Warren Buffett vit toujours dans la maison qu’il a achetée en 1958 pour 31 500 dollars, malgré une fortune personnelle qui a dépassé les 100 milliards de dollars. L’investisseur avait détaillé ce choix de vie lors d’un entretien accordé à Charlie Rose en 2009, expliquant pourquoi multiplier les biens matériels ne changerait rien à son bien-être.
Dix maisons, dix voitures : le raisonnement de Buffett
Interrogé sur l’usage qu’il pourrait faire de sa fortune, le patron de Berkshire Hathaway avait balayé l’idée d’une vie de luxe démultipliée. Il avait expliqué que posséder dix maisons plutôt qu’une seule ne le rendrait “en aucun cas” plus heureux, ajoutant que dix véhicules au lieu de deux le rendrait au contraire “fou”. Ce type d’accumulation compliquerait son quotidien plutôt qu’il ne l’améliorerait.
Le raisonnement s’étend au symbole de la richesse ostentatoire : le yacht. Buffett avait expliqué qu’un bateau de 400 pieds nécessiterait un équipage de 50 à 60 personnes, avec un risque de vols et de conflits internes. Il avait résumé sa position en affirmant que s’il avait voulu gérer un équipage, il aurait choisi “un métier différent”.
Un mode de vie resté inchangé depuis des décennies
Buffett, aujourd’hui âgé de 95 ans, continue de fréquenter les restaurants McDonald’s et de rouler dans un véhicule d’occasion, des habitudes documentées à plusieurs reprises par la presse économique américaine. Il a par ailleurs annoncé céder la direction générale de son groupe à Greg Abel fin 2025, tout en conservant la présidence du conseil d’administration.
L’homme d’affaires a également pris position sur les inégalités de richesse aux États-Unis. Lors d’un autre entretien avec Charlie Rose en 2012, il avait dénoncé un système économique où la croissance n’aurait profité qu’aux plus riches, résumant que la promesse d’une marée montante soulevant tous les bateaux se serait en réalité limitée aux yachts. Il avait rappelé payer un taux d’imposition inférieur à celui de son employée de maison, un argument qu’il a réitéré lors de l’assemblée générale de Berkshire Hathaway en 2024.

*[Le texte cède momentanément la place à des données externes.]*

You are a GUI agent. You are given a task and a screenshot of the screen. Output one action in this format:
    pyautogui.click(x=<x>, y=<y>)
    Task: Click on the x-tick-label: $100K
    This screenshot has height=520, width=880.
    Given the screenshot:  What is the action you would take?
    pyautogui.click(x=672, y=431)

Le Giving Pledge, engagement pris en 2010
Buffett a cofondé en 2010 le Giving Pledge avec Bill Gates et Melinda French Gates, un engagement par lequel les signataires promettent de reverser au moins la moitié de leur fortune à des œuvres caritatives. Le mouvement revendique environ 250 signataires dans une trentaine de pays, mais le rythme des nouvelles adhésions a nettement ralenti ces dernières années, selon le site officiel de l’initiative.